国立がん研究センター東病院(千葉県柏市)の医療機器使用で、業者側に便宜を図った見返りに賄賂を受け取ったとして収賄罪に問われた元肝胆膵(すい)内科医長、橋本裕輔被告(49)の判決が6日、東京地裁であった。向井香津子裁判長は「収賄の故意が認められない」として無罪を言い渡した。検察側は懲役2年6月、追徴金約315万円を求刑していた。

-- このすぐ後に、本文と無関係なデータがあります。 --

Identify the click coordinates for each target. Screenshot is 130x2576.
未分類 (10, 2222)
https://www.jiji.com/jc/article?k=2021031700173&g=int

橋本被告は2020年6月と21年5月、医療機器メーカー「ゼオンメディカル」(東京)の製品を多く使う見返りに、同社から現金計約315万円の送金を受けたとして起訴された。弁護側は、同社製品の使用感などを調査する契約に基づく正当な報酬だとして無罪を主張していた。
判決で向井裁判長は、被告が19年度に実施した調査には実態があり、贈賄の趣旨は認められないと判断。一方、20年度の調査についてはゼオン社に贈賄の趣旨があったとしたが、被告は前年度同様の契約義務があると信じて行動したにすぎず、収賄の故意は認められないと結論付けた。
贈賄罪に問われたゼオン社元社長柳田昇被告(69)の判決は4月16日に予定されている。
東京地検の市川宏次席検事の話
判決内容を十分検討して適切に対処したい。